=== EXERCISE AIM ===
In the data from the line with "You are a GUI" to the line with "Action: 243,335", switch "checkbox" to "tick box" and write those lines out again with nothing else changed. Leave the pictures out.

::::::::::

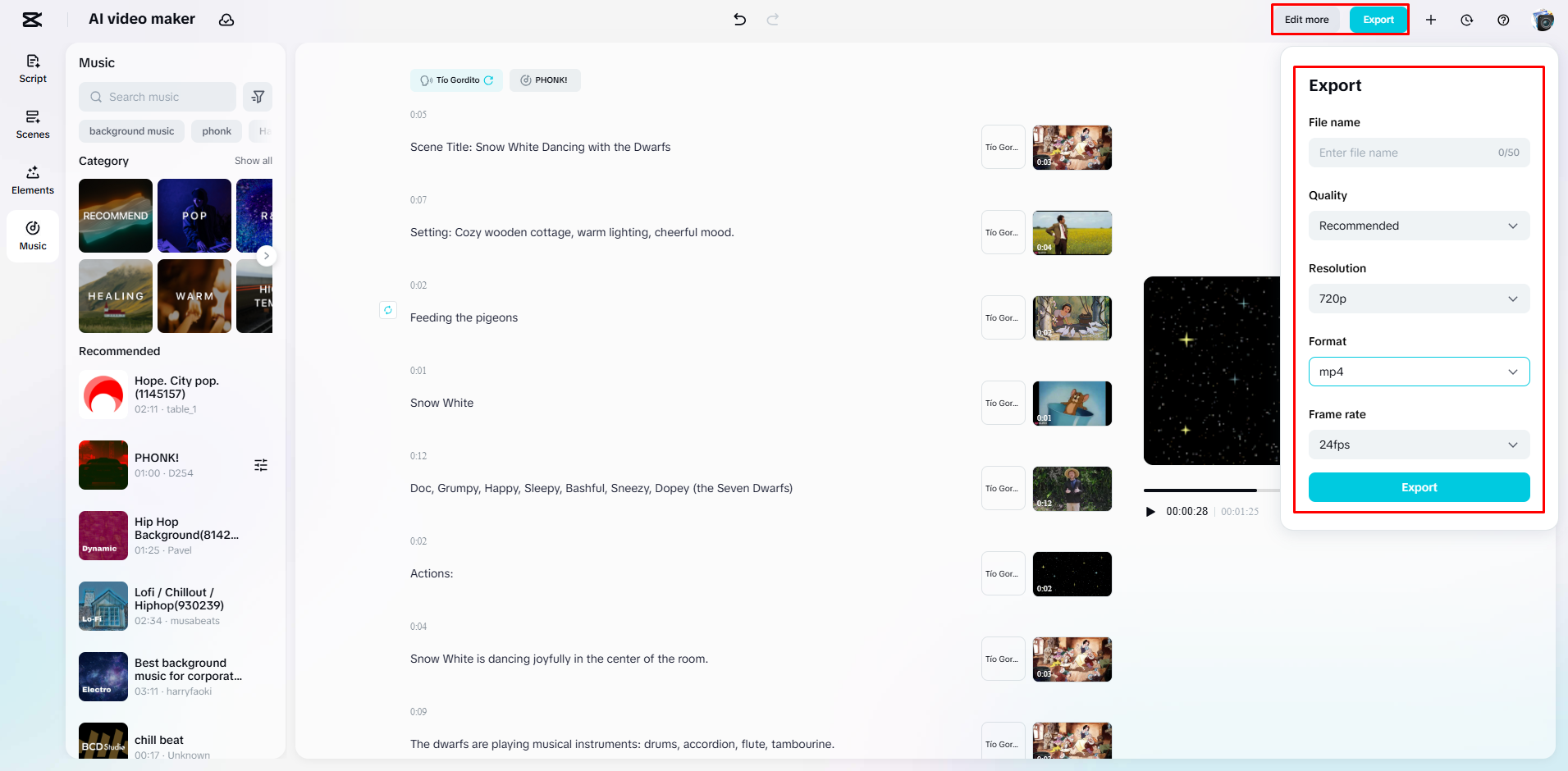Open the history clock icon

(x=1467, y=20)
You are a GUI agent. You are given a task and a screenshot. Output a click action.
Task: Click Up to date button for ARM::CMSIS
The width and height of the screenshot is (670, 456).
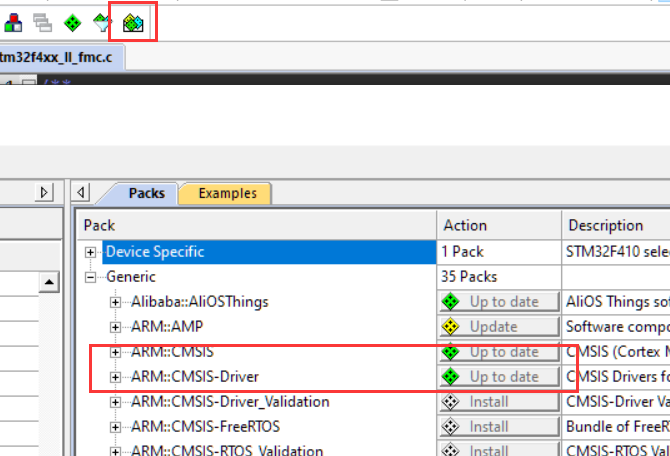pyautogui.click(x=498, y=352)
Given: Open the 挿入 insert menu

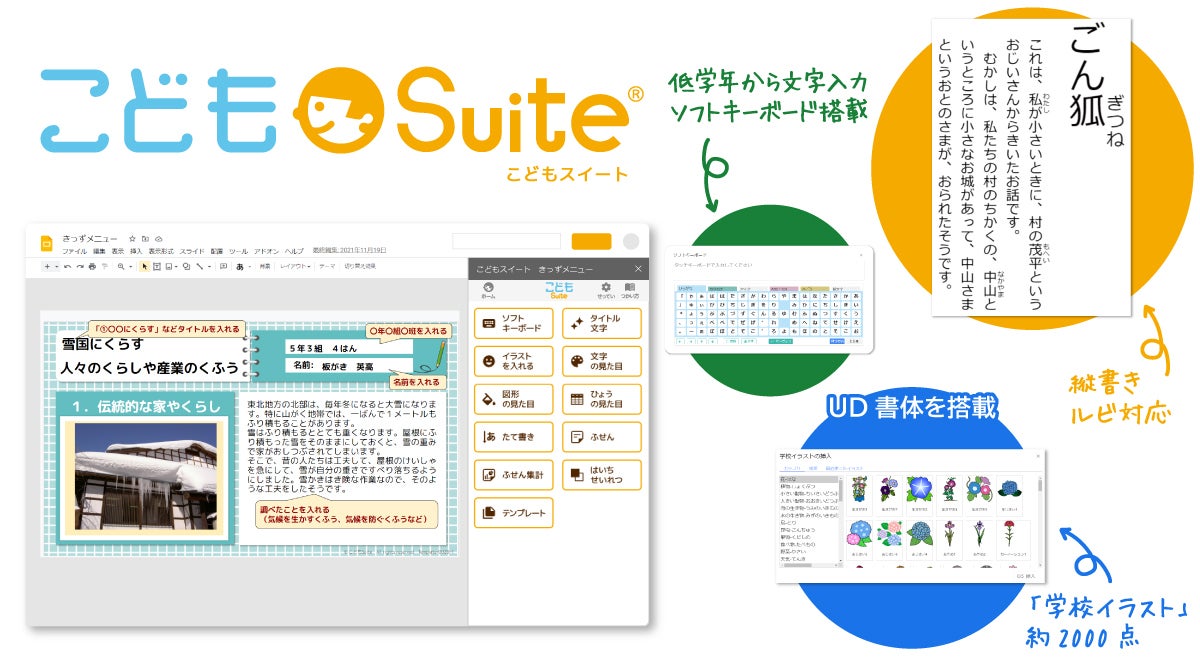Looking at the screenshot, I should click(x=135, y=251).
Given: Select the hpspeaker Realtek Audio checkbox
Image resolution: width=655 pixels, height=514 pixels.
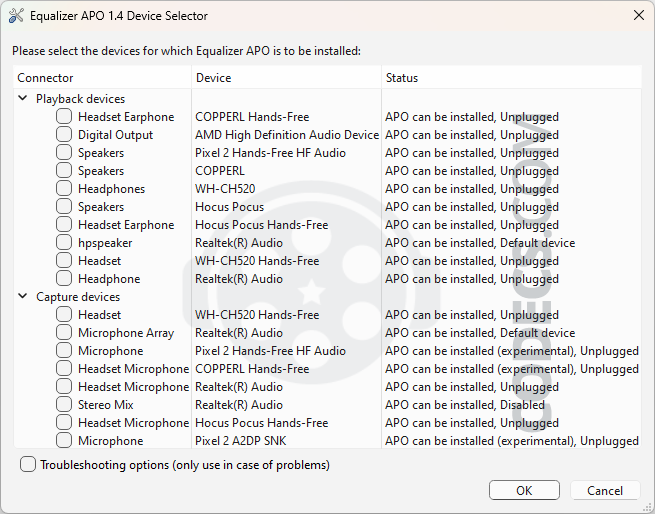Looking at the screenshot, I should click(64, 242).
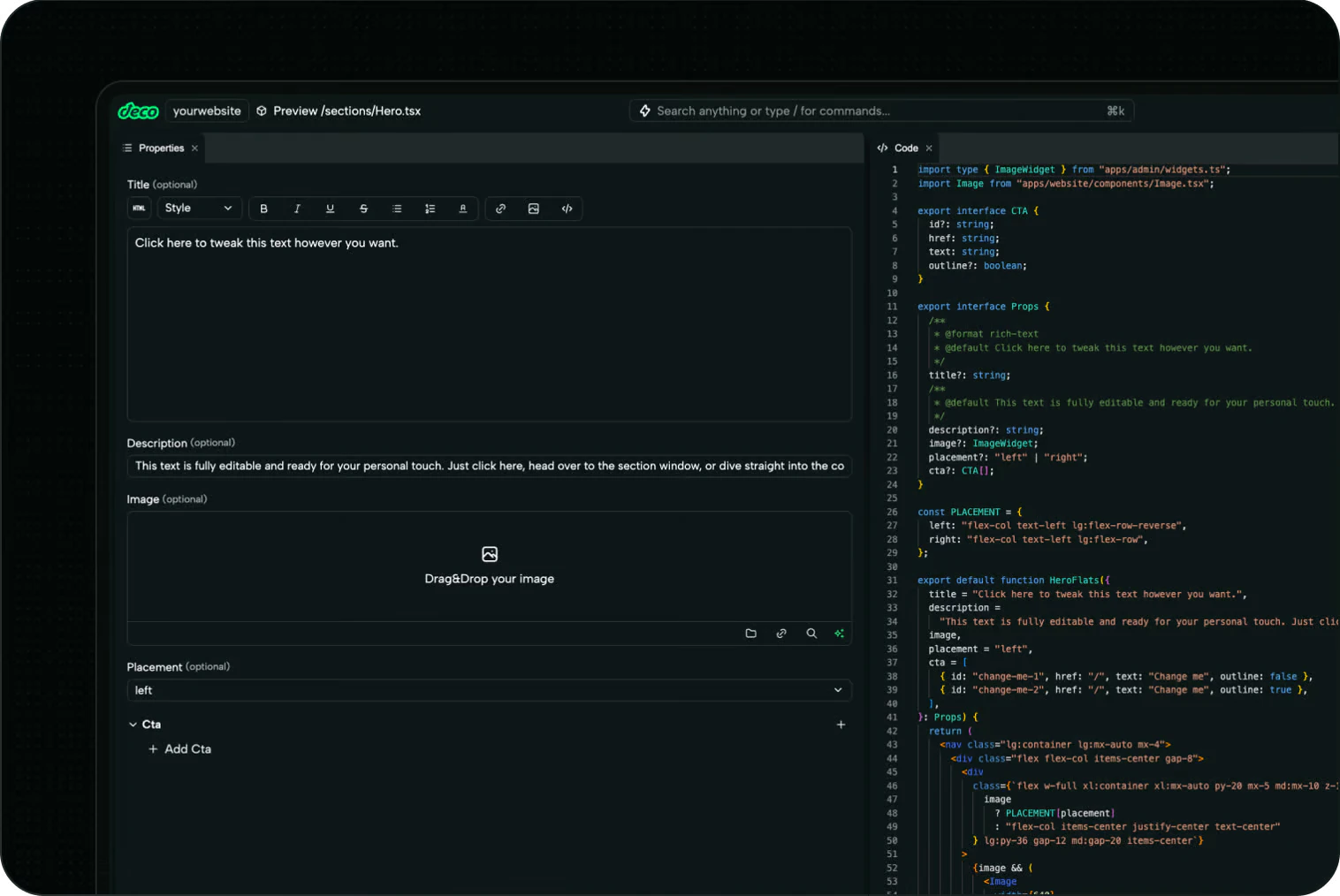Insert a bulleted list in Title
1340x896 pixels.
tap(397, 209)
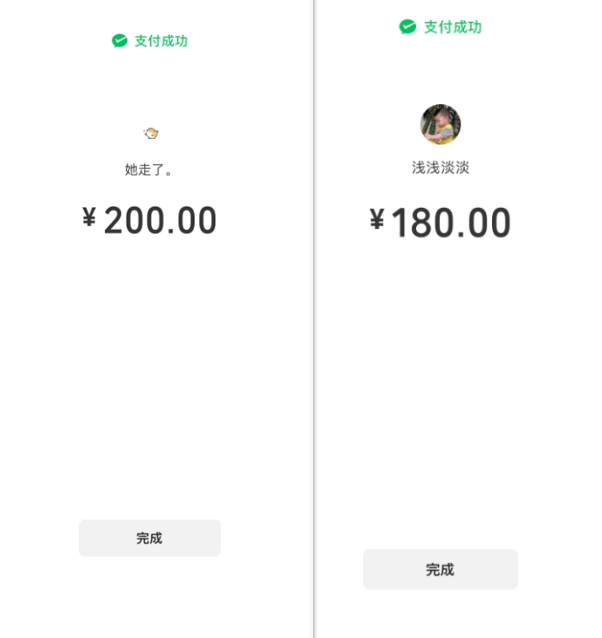Click the WeChat Pay checkmark icon above ¥180.00
The height and width of the screenshot is (638, 602).
click(x=407, y=27)
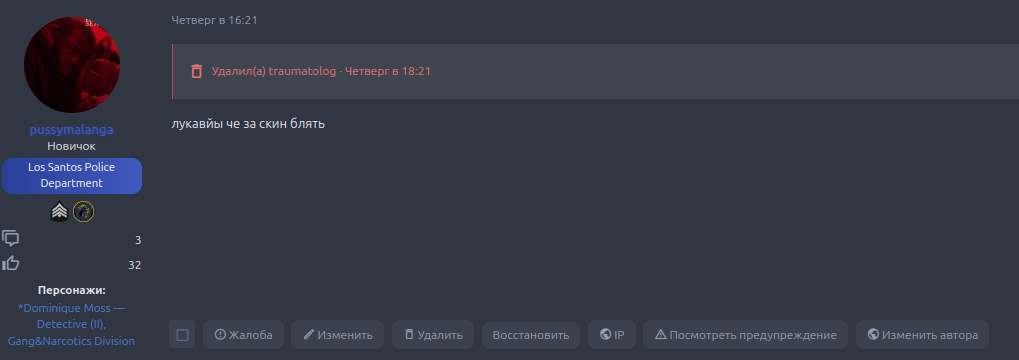1019x360 pixels.
Task: Report post with Жалоба button
Action: 243,335
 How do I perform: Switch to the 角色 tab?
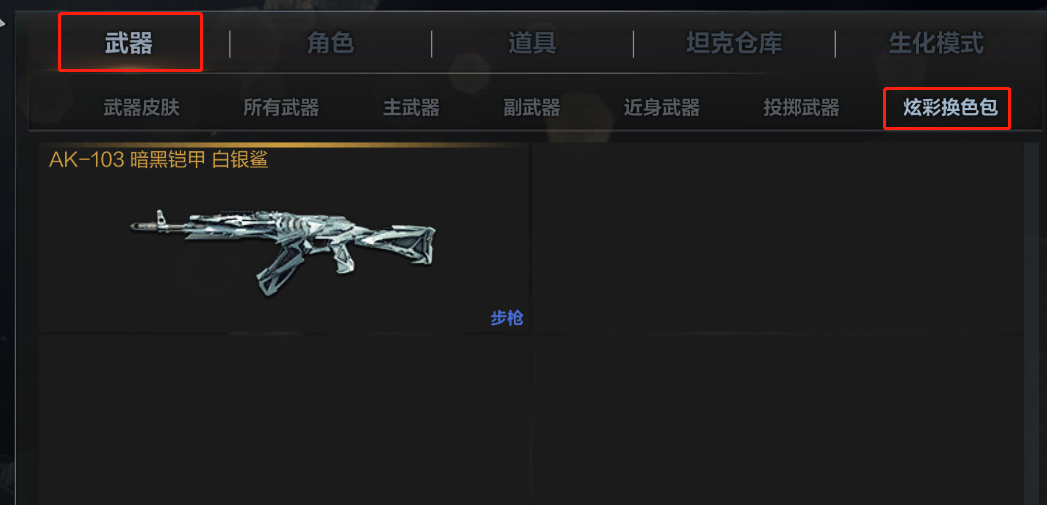pyautogui.click(x=330, y=43)
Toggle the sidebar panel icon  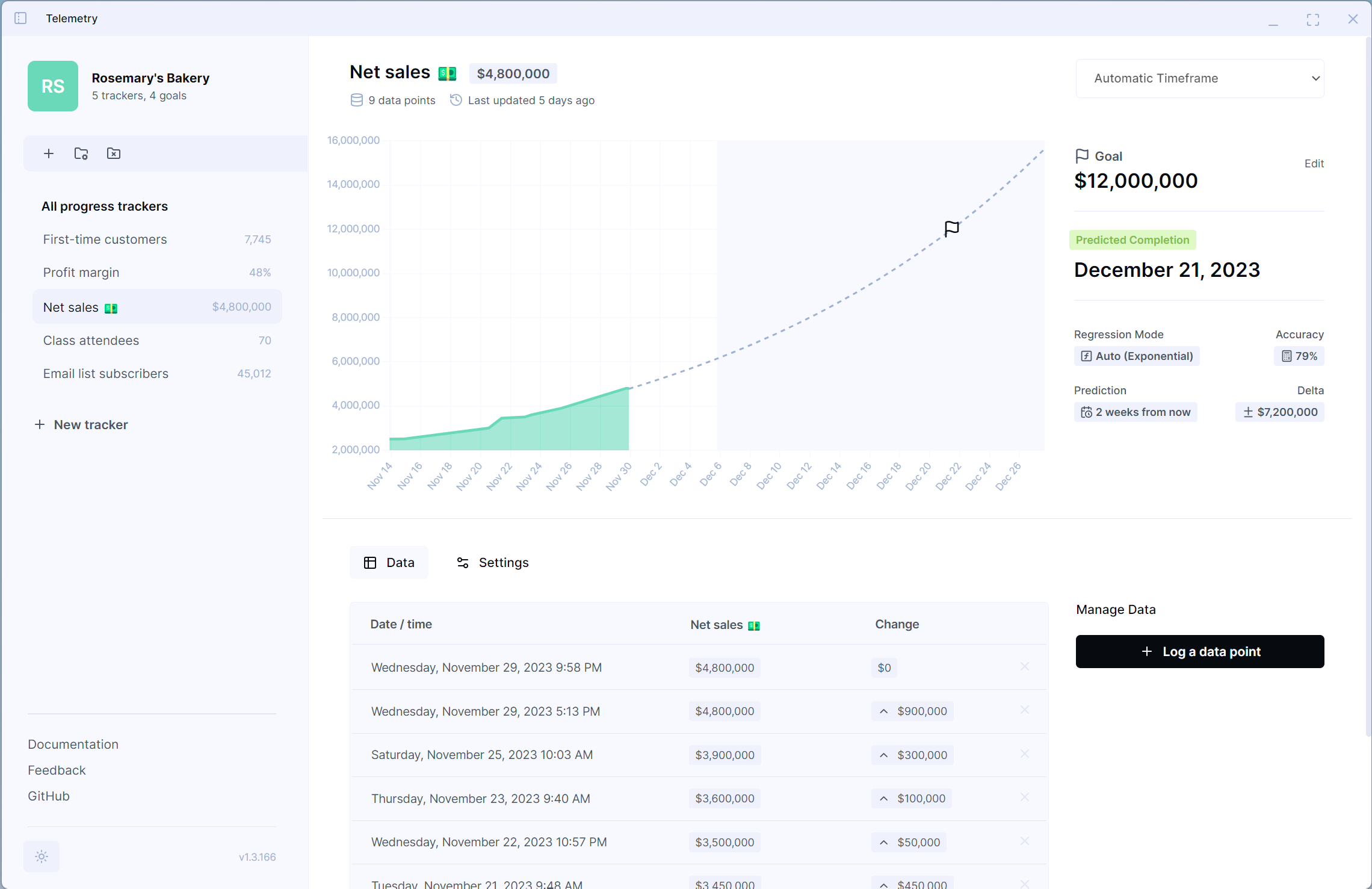pyautogui.click(x=20, y=19)
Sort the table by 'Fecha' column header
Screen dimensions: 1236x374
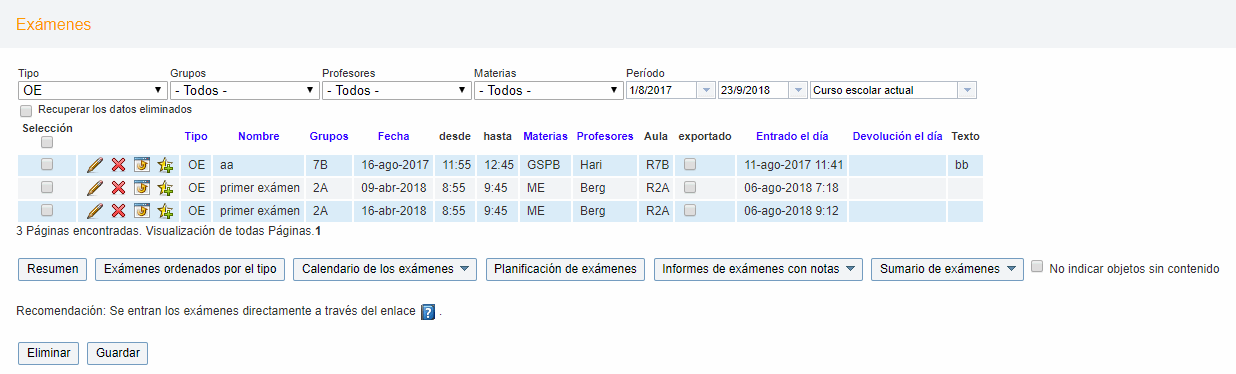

::::::::::

=== FINAL ANSWER ===
You are a GUI agent. You are given a task and a screenshot. Output a click action.
Task: Click Up to date button for ARM::CMSIS
The width and height of the screenshot is (670, 456).
pyautogui.click(x=498, y=352)
Given: Open the 挿入 insert menu

Looking at the screenshot, I should click(x=135, y=251).
Given: Select the hpspeaker Realtek Audio tick box
Image resolution: width=655 pixels, height=514 pixels.
Looking at the screenshot, I should click(64, 242).
Insert a bulleted list in Title
1340x896 pixels.
tap(397, 209)
Click the WeChat Pay checkmark icon above ¥180.00
The height and width of the screenshot is (638, 602).
click(x=407, y=27)
1019x360 pixels.
Task: Report post with Жалоба button
Action: 243,335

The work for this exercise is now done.